02-15-2011 03:51 AM - edited 02-21-2020 05:10 PM
Hello experts, i have a problem.
One of our customers had 2 x 2800 series routers that they needed to reconfigure to support new services, The existing public subnet has 2 free ip addresses to use for the routers, unfortunetely even though the ISP can reconfigure this to create more addresses the customer cannot have any downtime (there are other routers in this subnet that are live) and therefore i had my hand forced into using VRRP as opposed to HSRP (3 addresses).
I used VRRP to share the master address as the VIP, so one address on the master, one on the backup, using the master address as the VIP.

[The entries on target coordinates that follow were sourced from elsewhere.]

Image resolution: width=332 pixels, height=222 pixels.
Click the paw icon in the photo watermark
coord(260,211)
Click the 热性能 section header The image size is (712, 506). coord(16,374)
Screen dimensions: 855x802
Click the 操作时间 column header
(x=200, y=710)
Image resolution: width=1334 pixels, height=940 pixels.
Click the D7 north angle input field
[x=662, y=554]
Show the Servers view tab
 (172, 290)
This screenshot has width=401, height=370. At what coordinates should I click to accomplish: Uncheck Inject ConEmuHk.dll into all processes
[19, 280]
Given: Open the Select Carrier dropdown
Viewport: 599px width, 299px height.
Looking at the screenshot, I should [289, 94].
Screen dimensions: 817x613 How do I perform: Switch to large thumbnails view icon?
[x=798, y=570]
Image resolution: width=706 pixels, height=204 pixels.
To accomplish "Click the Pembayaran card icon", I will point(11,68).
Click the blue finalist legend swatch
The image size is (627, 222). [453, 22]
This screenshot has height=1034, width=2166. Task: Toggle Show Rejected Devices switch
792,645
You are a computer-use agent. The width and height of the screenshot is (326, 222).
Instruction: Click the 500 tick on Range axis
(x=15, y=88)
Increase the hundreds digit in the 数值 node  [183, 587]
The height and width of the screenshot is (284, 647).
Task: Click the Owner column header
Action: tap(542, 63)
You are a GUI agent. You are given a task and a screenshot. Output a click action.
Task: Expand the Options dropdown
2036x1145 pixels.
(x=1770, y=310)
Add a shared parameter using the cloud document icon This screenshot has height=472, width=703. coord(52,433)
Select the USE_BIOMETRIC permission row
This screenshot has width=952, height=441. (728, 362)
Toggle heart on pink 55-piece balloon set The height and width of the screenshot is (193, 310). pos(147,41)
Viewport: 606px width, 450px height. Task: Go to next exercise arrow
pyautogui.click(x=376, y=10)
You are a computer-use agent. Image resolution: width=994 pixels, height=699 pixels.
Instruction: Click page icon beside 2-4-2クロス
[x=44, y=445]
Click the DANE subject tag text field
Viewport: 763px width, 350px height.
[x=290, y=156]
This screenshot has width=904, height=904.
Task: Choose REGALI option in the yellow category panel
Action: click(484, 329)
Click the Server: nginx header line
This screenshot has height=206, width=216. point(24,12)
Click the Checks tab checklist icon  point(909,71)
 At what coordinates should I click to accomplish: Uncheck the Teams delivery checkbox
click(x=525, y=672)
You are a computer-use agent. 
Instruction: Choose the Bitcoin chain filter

This all works fine, outbound and inbound traffic failover as expected and preemption works just fine.
My problem is, he asked me to configure a remote access VPN. So i have configured the VPN to connect to the VRRP VIP. When the master is active, the VPN connects, traffic passes, all fine. When the master is switched off the VPN traffic hits the backup, as its now assumed the VIP, and completes phase 1, xauth works, but phase 2 will not come up and the client displayed "not connected".
So doing some debugs, the phase 2 policies are accepted, but i get the message
*Mar 1 01:36:21.451: IPSEC(validate_transform_proposal): invalid local address x.x.x.164
where x.x.x.164 is the VRRP VIP address, the physical address which has the crypto map applied is .165
So here lies the problem, the client is connecting to .164, the crypto map is applied to the interface the is configured with .165. Hence the "invalid local address"
I have found some documentation online that suggests that VPN redundancy is possible with HSRP, but not on the 2800 series router. I cant use HSRP as i have only 2 addresses, and i cant use that feature as my routers dont support it.
Does anyone know a way of achieving this?
Its really getting to me, the obsessive in me is taking over!
02-15-2011 09:48 AM
You might try the following to see if it works.
On the remote router, you can configure two peers one point to .164 (with default keyword) and the other to .165
When the primary is down, the secondary will take over .164 but IPSec could not be established to the secondary router. The remote should try the next peer authomatically.